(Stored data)
__________

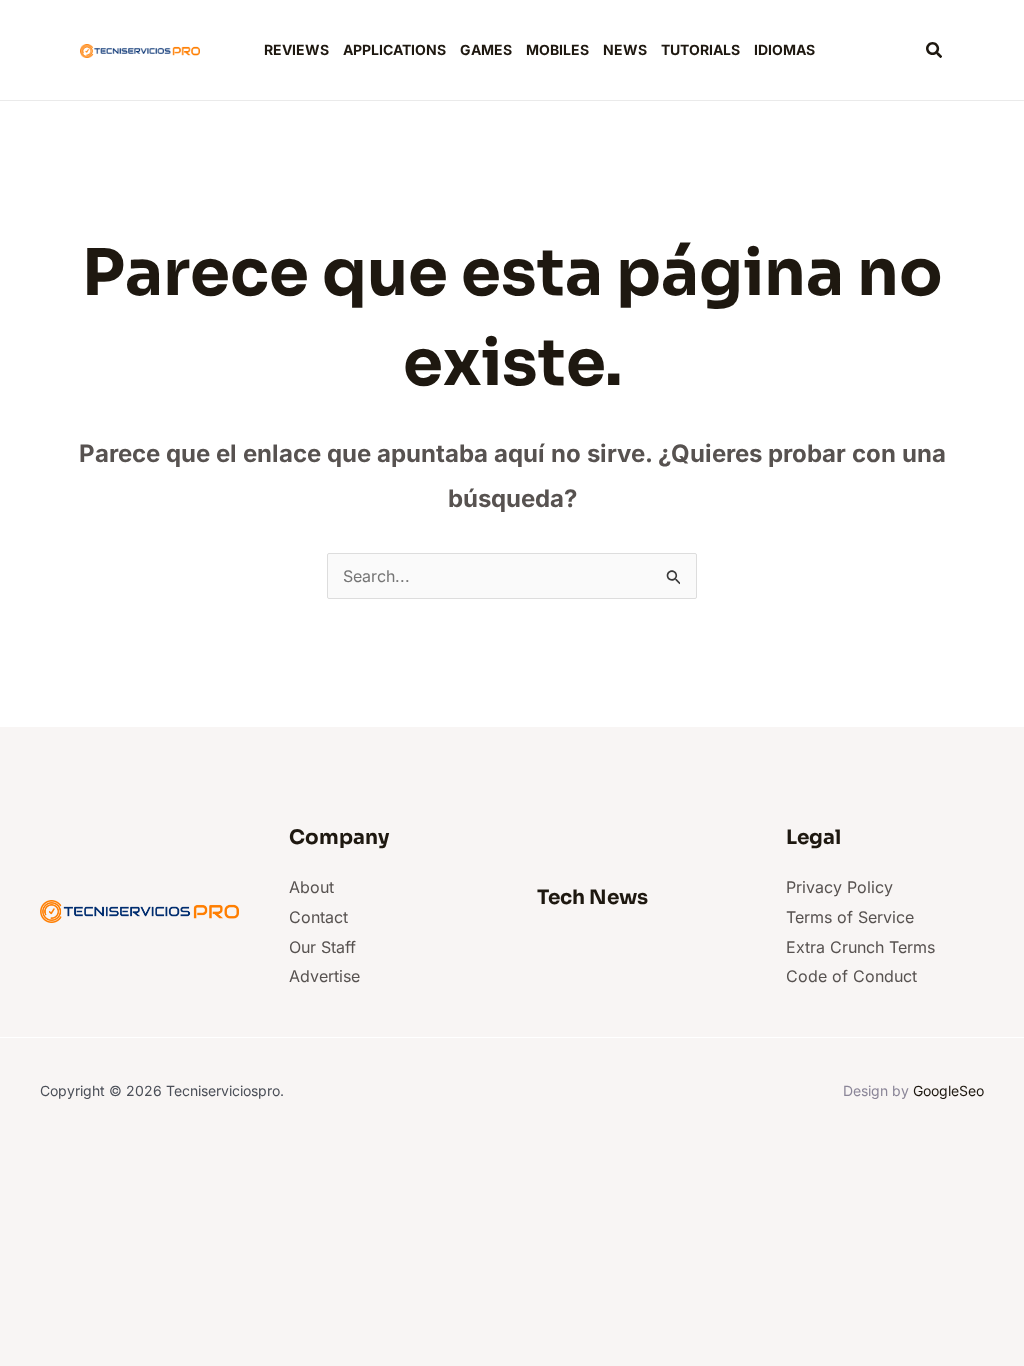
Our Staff (322, 947)
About (311, 887)
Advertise (324, 976)
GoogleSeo (948, 1090)
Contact (318, 917)
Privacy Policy (839, 887)
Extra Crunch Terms (860, 947)
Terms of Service (850, 917)
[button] (935, 50)
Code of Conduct (851, 976)
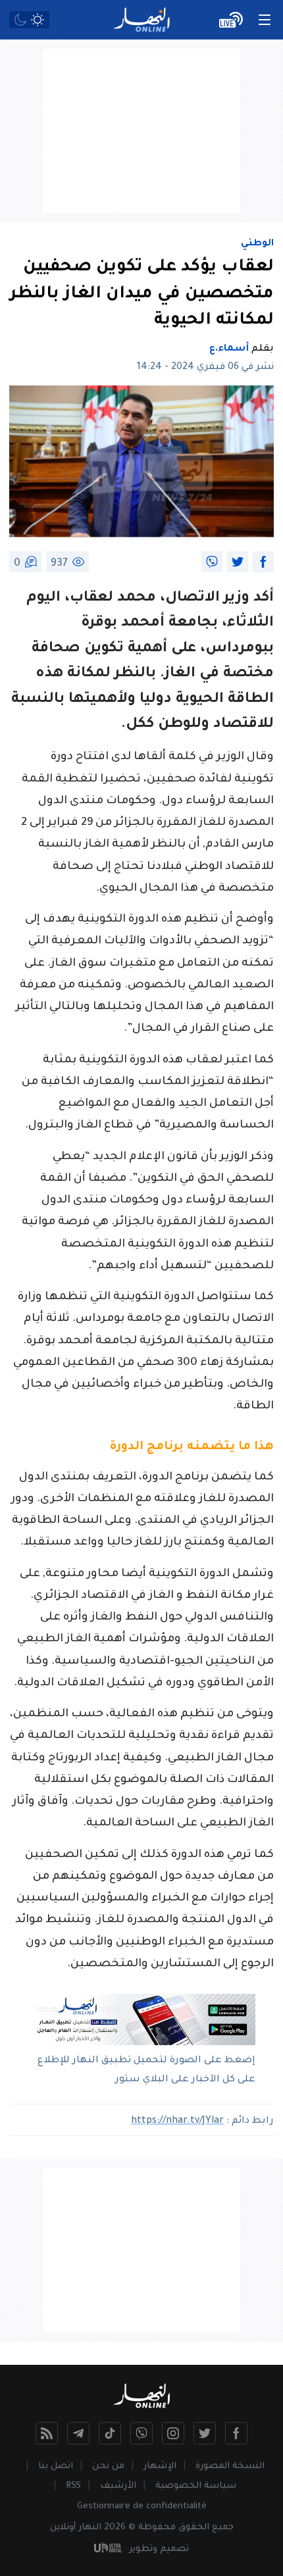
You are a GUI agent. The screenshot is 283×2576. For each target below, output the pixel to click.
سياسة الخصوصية (195, 2486)
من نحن (108, 2466)
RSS (73, 2486)
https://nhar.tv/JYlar (177, 2121)
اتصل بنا (55, 2466)
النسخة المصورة (230, 2466)
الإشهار (159, 2466)
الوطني (257, 244)
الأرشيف (118, 2486)
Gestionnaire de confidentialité (142, 2507)
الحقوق (193, 2528)
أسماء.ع (229, 349)
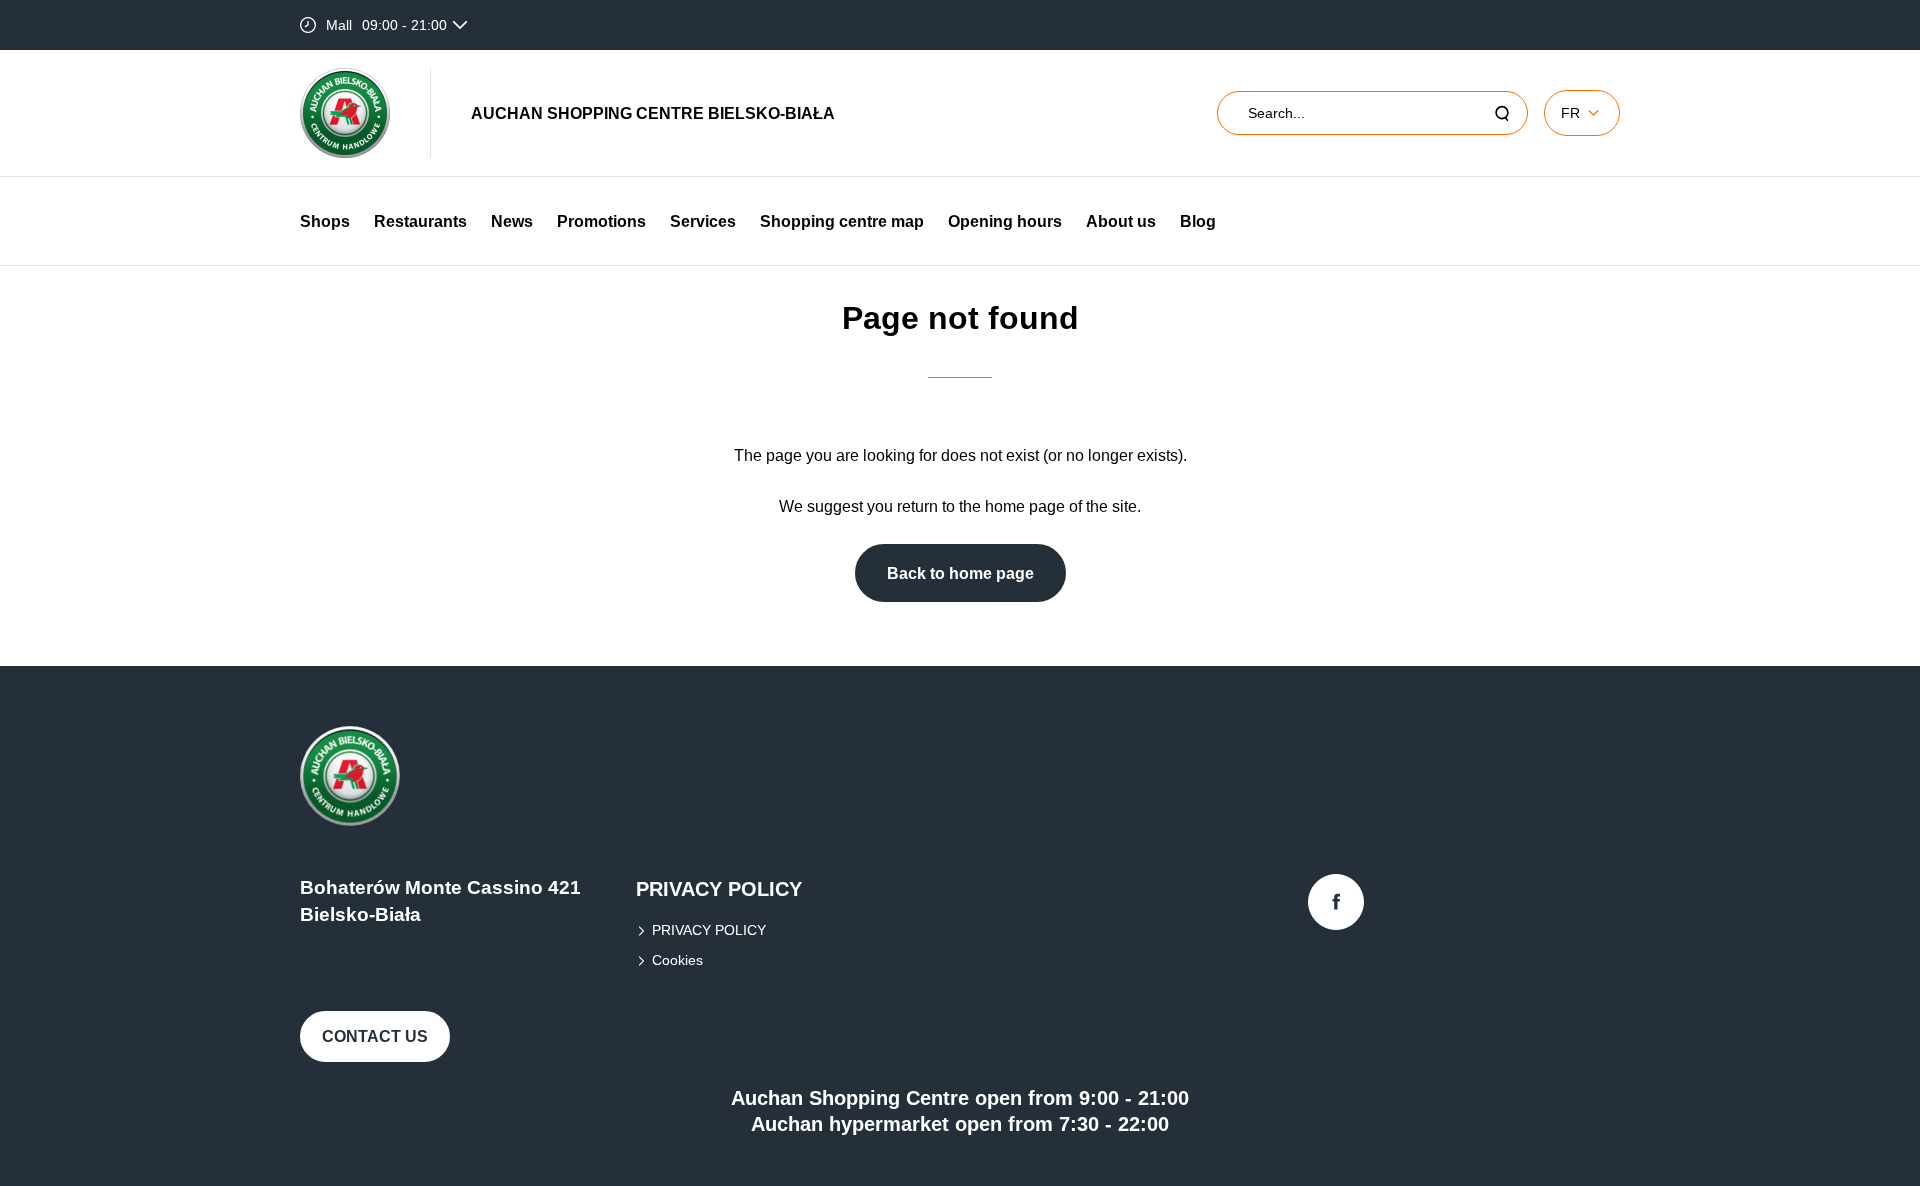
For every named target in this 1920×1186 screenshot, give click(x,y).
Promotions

__________

Exercise goal
Looking at the entries above, work out how many lines contain "Terms", then reply with that number and no other words.

Solution to this problem
2